What needs to be done
Name every place that the passage about Nellie Payne below says the P and O liner took her and Madge to in 1935.

Passage for review
++++++++++

Who was Nellie Payne?

Honour roll, Christ Church, Longford. Carved 1937.

DB39

Nellie had always wished to visit the Eastern countries, so in 1935 Nellie(now aged 70) and her daughter Madge embarked on a P and O liner which took them to Manila, Hong Kong, Shanghai and Yokahama.  In Japan, as with other places, there was no lack of entertainment, with parties being given for her by old friends from Tasmania, and of visits to the races in Tokyo.  Then back home and feeling refreshed, she again resumed her carving work, this time with a request from the Mothers Union of Longford.

“Besides being at pains to devise a fresh and appropriate design for each honour board she was asked to carve, Mrs Payne was often considerably exercised in her mind about the inscription or legend that was to figure on it.  Occasionally, those who ordered the board nominated their own inscription, but mostly it was left to Mrs Payne’s taste and judgement;  and since she had ruled against repetition, there came times when even her fertile brain was at a loss for a suitable text.

++++++++++

Data to examine
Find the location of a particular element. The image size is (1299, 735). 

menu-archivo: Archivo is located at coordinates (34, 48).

++++++++++

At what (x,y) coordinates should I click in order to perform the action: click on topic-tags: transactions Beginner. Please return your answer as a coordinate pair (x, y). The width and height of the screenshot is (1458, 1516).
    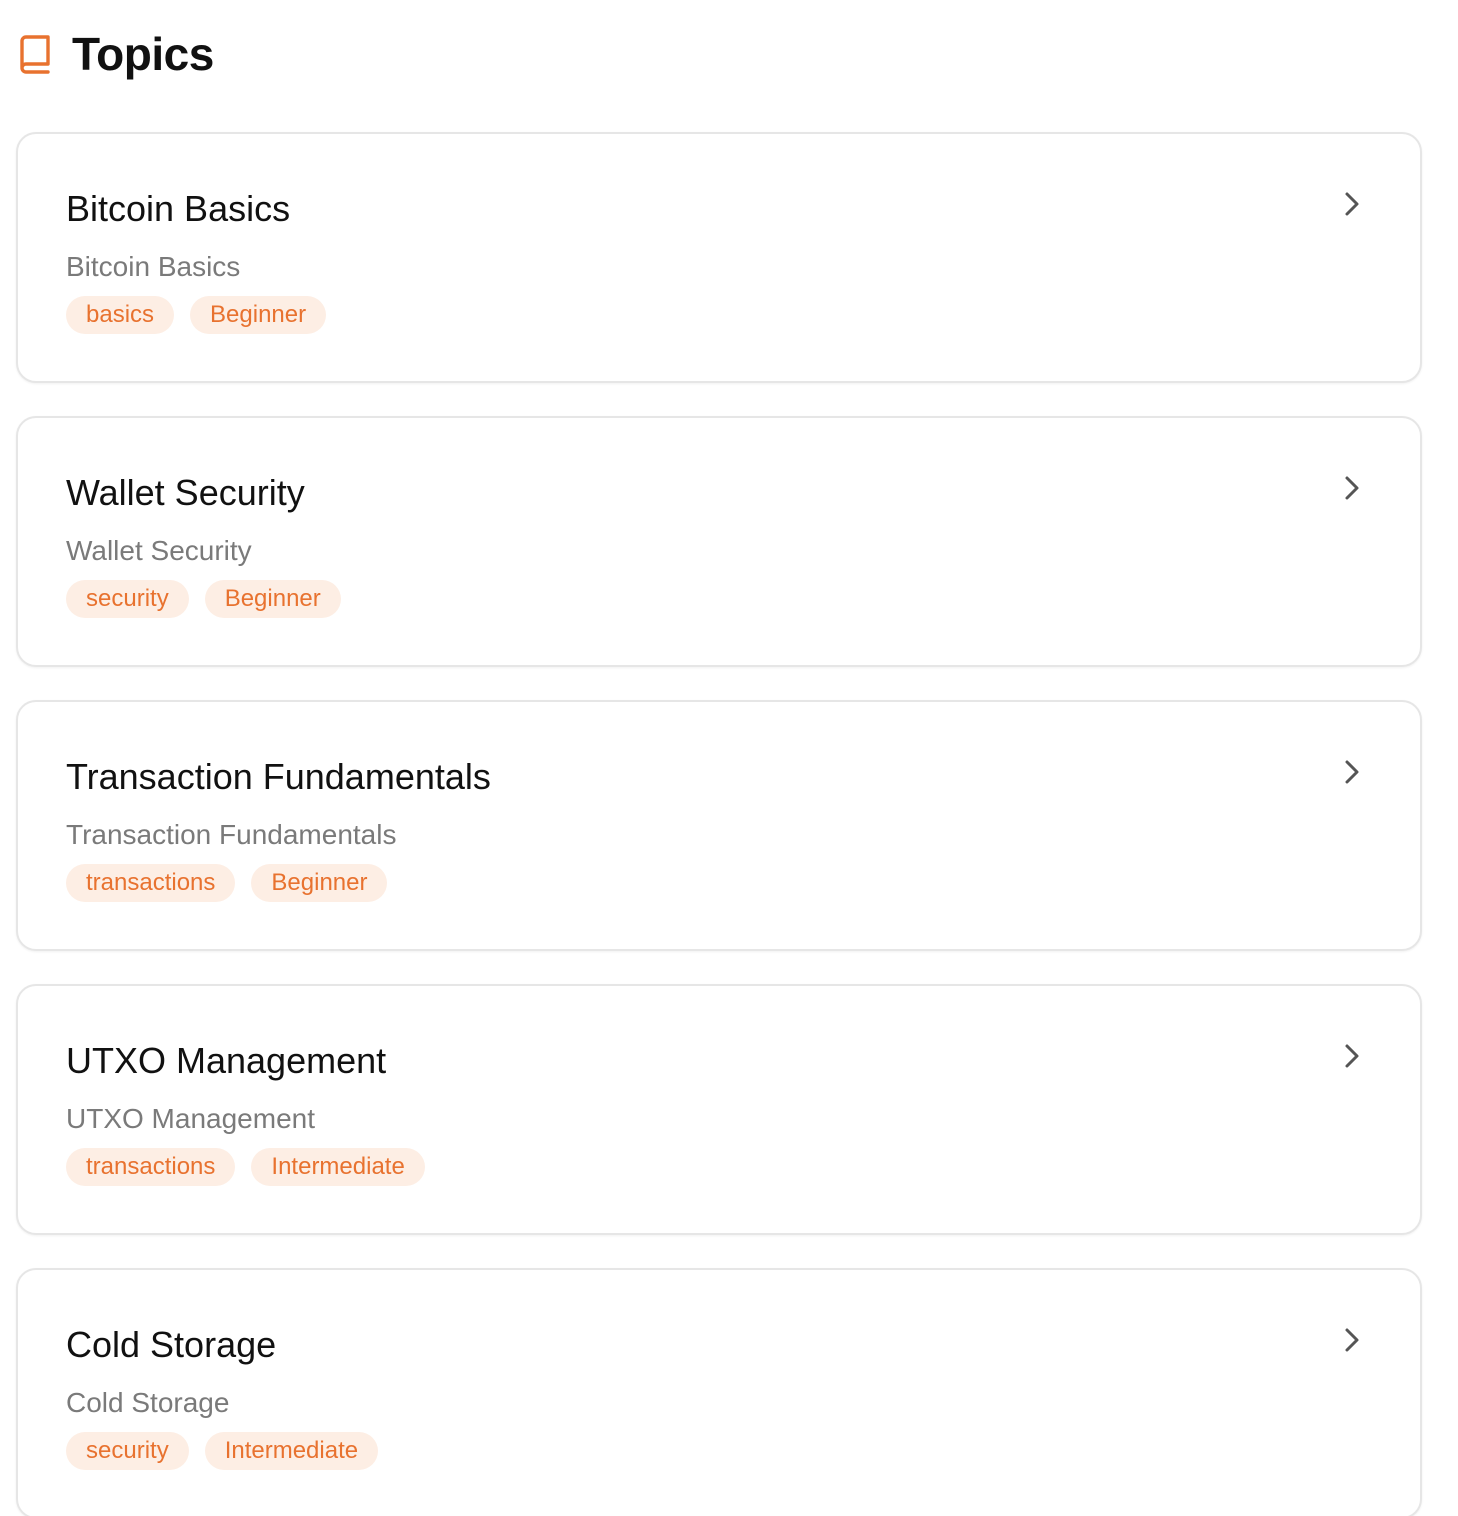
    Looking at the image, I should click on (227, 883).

++++++++++

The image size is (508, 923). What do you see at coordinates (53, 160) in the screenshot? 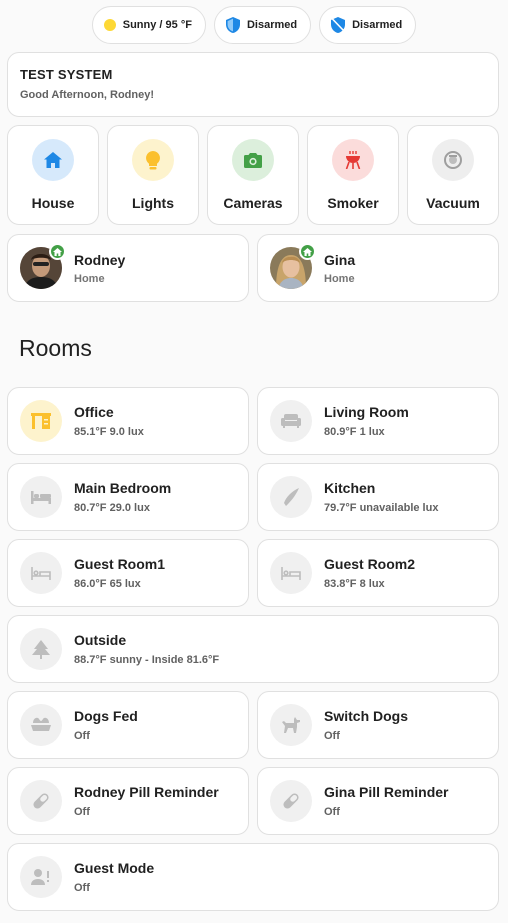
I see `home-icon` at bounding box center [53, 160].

++++++++++

Task result
Manila, Hong Kong, Shanghai, Yokahama